Ceci démontre la nécessité de réduire le facteur humain dans le traitement des données, ainsi que les niveaux de latence et les problèmes liés à la manipulation manuelle. Idéalement, seule l’utilisation étendue de techniques automatisées liées aux Big Data peut permettre d’échelonner la collecte, la validation et la compilation des données géospatiales et ce, de manière durable. Progressivement, la collecte automatisée de données via des capteurs et les data grids seront également utilisés pour nourrir des systèmes de « nettoyage » des données et des portails d'informations basés sur des règles, offrant des données exactes, à jour et anonymement sécurisées pour le public, prêtes à l’emploi pour l’e-gouvernement, l'industrie et les consommateurs.
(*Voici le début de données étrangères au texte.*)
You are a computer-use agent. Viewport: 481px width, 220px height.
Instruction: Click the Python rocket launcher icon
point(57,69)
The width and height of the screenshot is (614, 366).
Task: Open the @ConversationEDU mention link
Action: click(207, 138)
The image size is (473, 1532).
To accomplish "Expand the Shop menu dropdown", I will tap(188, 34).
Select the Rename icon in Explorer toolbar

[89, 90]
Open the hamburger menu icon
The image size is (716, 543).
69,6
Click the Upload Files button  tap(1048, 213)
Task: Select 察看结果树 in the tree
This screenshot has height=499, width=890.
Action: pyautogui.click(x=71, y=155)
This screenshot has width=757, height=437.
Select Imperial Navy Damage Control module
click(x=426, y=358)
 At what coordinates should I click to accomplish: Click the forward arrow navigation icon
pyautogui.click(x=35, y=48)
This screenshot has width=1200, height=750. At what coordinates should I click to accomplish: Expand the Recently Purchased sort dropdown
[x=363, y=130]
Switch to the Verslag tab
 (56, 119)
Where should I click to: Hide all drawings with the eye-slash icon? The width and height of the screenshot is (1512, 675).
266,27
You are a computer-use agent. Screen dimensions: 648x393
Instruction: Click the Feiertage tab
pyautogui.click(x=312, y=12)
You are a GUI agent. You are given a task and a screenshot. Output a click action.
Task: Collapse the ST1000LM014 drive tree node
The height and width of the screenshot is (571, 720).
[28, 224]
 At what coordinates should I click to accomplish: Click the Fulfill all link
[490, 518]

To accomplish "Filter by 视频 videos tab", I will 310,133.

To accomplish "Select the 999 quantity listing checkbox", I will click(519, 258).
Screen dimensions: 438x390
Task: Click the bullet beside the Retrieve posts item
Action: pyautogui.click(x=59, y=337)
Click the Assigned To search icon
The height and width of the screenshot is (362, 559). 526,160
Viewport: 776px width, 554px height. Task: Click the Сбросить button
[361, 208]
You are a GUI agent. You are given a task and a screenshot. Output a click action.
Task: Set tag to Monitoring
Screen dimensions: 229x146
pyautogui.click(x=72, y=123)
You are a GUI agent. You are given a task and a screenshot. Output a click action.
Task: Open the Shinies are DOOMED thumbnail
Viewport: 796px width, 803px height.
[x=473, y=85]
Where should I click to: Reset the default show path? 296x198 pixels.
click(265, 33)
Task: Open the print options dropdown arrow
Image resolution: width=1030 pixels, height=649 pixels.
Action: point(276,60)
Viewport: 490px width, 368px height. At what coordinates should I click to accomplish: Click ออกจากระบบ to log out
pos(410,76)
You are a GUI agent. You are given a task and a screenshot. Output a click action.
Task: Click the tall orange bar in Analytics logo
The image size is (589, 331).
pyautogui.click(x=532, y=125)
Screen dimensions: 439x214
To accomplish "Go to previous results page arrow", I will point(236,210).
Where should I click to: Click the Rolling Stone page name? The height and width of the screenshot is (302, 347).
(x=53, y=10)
Ces tendances représentent un défi majeur pour les dépositaires de données géospatiales et ceux en charge du développement des villes intelligentes. Ce qui sous-tend le succès d’une ville intelligente n’est autre qu’une source unique et fiable de données géospatiales, sur lesquelles d'autres couches d’informations pourront s’ajouter efficacement. Sur cette base, les conseils municipaux peuvent non seulement partager leurs données avec d'autres groupes concernés, tels que les sociétés de transport, d’utilité publique ou les organismes de santé, mais aussi offrir aux développeurs et aux entrepreneurs des informations à partir desquelles créer de nouveaux services innovants.

[1] A New Global Partnership: Eradicate Poverty and Transform Economies through Sustainable Development (2013).